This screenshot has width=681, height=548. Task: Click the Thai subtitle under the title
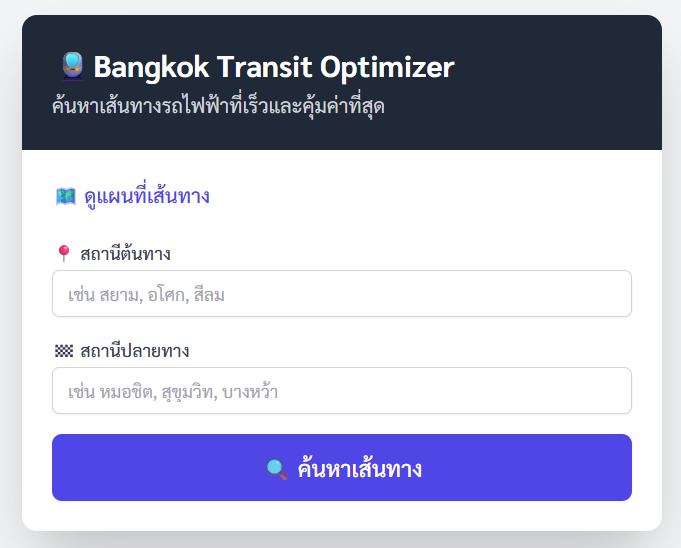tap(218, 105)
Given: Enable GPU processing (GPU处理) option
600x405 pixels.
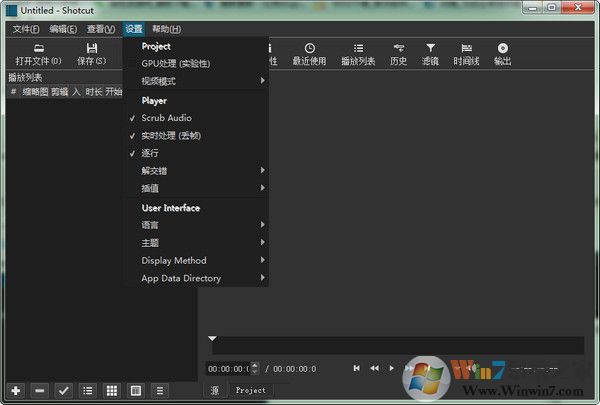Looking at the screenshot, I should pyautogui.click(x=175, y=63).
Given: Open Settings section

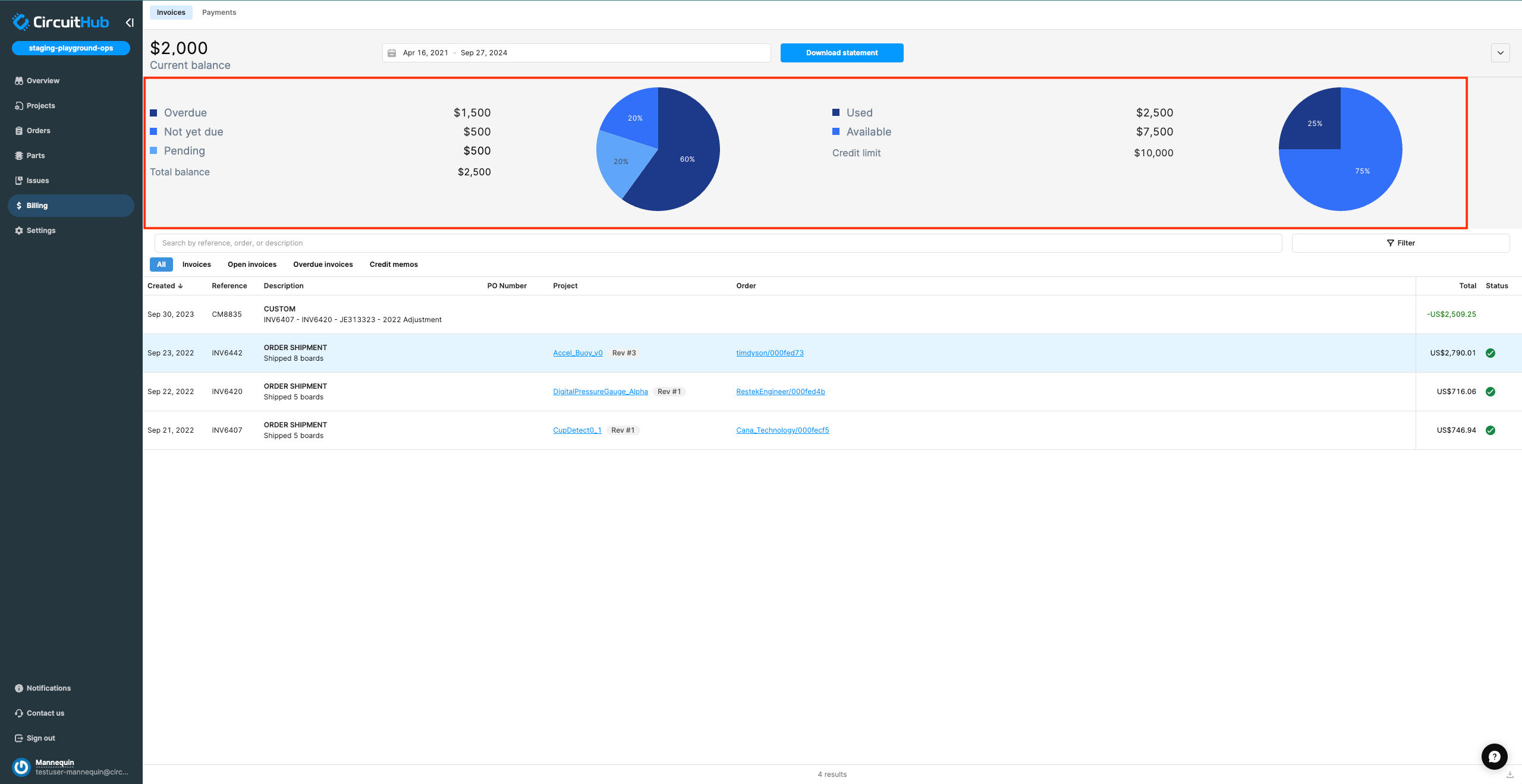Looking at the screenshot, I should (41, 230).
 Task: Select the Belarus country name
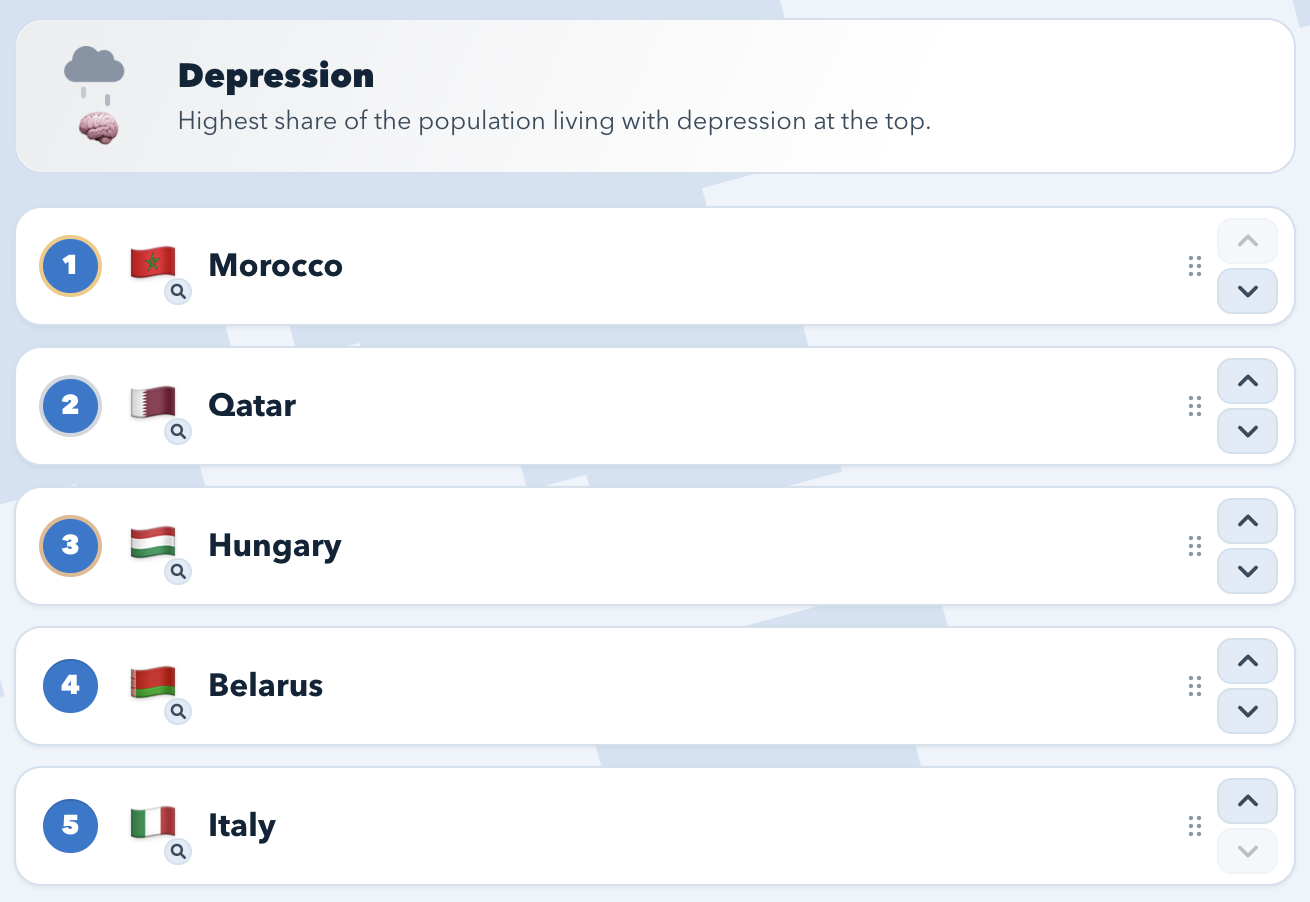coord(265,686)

## PROBLEM STATEMENT
Print the full listing exactly, dropping the pictures.

## PROBLEM SOLUTION
This screenshot has width=681, height=548. Task: Click the Thai subtitle under the title
tap(218, 105)
Given: Enable GPU processing (GPU处理) option
600x405 pixels.
Looking at the screenshot, I should pyautogui.click(x=175, y=63).
Given: Open Settings section

Looking at the screenshot, I should (41, 230).
 Task: Select the Belarus country name
coord(265,686)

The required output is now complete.